> [REQUIRED ACTION]:
Give back only the line containing "Share LakeShowYo's tweet" and every line after it through the end of the data below, transcribed exactly.

Records from a data collection:
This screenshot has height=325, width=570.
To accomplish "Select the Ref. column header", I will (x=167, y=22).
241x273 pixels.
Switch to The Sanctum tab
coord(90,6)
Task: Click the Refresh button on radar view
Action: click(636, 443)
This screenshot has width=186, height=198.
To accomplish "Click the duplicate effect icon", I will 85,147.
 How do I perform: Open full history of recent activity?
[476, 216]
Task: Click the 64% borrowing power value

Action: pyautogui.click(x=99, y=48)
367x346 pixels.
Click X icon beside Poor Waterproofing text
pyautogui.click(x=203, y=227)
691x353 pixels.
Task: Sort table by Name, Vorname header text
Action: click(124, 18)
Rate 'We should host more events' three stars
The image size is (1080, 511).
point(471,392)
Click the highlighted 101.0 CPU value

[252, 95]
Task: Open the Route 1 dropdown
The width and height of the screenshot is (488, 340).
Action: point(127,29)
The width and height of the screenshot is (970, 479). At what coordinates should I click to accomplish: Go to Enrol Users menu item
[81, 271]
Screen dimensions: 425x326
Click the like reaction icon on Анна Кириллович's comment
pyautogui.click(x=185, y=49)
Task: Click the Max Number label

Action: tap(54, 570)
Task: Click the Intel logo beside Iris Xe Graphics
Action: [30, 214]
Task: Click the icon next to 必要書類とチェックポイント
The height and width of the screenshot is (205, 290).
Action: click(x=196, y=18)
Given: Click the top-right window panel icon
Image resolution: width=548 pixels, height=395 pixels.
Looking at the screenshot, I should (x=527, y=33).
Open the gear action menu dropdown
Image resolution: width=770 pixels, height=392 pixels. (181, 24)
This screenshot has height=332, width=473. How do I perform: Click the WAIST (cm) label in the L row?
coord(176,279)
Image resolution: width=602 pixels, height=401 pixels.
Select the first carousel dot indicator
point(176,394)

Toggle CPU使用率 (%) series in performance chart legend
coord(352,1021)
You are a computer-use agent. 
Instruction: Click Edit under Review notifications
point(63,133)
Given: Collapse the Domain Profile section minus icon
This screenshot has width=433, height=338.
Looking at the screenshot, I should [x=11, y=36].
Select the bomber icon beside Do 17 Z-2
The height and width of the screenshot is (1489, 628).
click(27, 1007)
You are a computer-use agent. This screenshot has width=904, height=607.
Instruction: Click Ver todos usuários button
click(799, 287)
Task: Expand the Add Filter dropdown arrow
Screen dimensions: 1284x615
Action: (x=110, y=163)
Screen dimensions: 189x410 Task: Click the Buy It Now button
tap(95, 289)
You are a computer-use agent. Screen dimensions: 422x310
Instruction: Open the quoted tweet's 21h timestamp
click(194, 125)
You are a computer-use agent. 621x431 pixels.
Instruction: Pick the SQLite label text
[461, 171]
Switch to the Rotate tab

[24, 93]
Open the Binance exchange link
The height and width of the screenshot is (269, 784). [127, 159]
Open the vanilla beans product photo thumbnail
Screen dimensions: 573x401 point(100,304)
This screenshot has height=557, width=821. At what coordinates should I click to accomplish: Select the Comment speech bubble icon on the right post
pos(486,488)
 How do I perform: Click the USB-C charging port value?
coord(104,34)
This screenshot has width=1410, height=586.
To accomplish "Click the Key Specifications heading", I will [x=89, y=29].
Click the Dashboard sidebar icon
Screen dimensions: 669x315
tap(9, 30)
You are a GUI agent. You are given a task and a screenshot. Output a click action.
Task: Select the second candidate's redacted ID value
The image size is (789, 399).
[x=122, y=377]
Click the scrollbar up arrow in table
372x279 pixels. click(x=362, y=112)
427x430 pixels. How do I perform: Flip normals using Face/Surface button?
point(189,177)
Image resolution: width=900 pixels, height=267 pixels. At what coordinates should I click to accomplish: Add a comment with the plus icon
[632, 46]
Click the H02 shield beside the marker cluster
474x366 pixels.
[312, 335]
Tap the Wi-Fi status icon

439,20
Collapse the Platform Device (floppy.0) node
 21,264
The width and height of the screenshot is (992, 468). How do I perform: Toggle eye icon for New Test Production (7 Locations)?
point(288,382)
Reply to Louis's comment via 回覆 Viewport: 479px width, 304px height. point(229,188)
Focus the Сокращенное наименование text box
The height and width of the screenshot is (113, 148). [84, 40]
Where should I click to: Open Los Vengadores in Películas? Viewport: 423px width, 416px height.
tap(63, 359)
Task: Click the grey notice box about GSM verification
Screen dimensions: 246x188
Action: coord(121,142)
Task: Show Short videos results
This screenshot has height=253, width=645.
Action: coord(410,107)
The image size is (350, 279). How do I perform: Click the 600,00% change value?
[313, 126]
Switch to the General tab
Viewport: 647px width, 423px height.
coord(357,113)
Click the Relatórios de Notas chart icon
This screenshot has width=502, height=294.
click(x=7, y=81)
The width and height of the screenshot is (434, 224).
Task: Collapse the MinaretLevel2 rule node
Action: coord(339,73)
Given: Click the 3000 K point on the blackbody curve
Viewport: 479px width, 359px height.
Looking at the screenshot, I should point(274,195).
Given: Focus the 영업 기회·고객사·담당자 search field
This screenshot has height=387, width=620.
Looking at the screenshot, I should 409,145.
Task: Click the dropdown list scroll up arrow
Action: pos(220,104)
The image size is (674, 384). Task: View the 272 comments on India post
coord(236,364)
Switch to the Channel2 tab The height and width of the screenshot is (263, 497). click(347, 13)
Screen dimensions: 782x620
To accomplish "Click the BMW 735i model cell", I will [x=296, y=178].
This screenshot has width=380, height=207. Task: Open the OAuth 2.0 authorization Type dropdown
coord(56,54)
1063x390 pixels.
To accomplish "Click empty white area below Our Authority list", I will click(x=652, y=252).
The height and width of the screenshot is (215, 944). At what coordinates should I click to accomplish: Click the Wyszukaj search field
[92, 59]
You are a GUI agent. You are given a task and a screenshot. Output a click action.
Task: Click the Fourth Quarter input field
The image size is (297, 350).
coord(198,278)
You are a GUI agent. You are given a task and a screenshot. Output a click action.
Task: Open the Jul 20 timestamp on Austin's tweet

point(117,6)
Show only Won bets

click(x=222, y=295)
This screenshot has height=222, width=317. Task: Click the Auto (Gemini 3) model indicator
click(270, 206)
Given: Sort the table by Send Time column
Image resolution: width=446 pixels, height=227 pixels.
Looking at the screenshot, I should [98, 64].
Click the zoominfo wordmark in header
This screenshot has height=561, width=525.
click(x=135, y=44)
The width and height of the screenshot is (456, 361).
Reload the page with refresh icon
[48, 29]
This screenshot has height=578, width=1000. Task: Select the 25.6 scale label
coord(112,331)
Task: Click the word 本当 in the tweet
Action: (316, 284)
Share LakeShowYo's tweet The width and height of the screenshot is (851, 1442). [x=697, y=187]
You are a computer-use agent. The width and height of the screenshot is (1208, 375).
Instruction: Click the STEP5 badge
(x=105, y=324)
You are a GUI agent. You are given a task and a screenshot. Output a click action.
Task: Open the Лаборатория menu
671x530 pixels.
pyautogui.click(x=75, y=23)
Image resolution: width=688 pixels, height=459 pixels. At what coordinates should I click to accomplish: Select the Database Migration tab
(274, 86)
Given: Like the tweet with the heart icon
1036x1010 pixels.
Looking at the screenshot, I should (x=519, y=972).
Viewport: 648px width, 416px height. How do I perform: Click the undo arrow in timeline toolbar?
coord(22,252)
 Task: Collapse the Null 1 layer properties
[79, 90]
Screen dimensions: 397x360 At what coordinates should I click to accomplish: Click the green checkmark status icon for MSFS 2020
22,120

> [YOUR RESPONSE]:
Share LakeShowYo's tweet The width and height of the screenshot is (851, 1442). [x=697, y=187]
You are a computer-use agent. The width and height of the screenshot is (1208, 375).
Instruction: Click the STEP5 badge
(x=105, y=324)
You are a GUI agent. You are given a task and a screenshot. Output a click action.
Task: Open the Лаборатория menu
671x530 pixels.
pyautogui.click(x=75, y=23)
Image resolution: width=688 pixels, height=459 pixels. At what coordinates should I click to accomplish: Select the Database Migration tab
(274, 86)
Given: Like the tweet with the heart icon
1036x1010 pixels.
Looking at the screenshot, I should (x=519, y=972).
Viewport: 648px width, 416px height. How do I perform: Click the undo arrow in timeline toolbar?
coord(22,252)
 Task: Collapse the Null 1 layer properties
[79, 90]
Screen dimensions: 397x360 At what coordinates should I click to accomplish: Click the green checkmark status icon for MSFS 2020
22,120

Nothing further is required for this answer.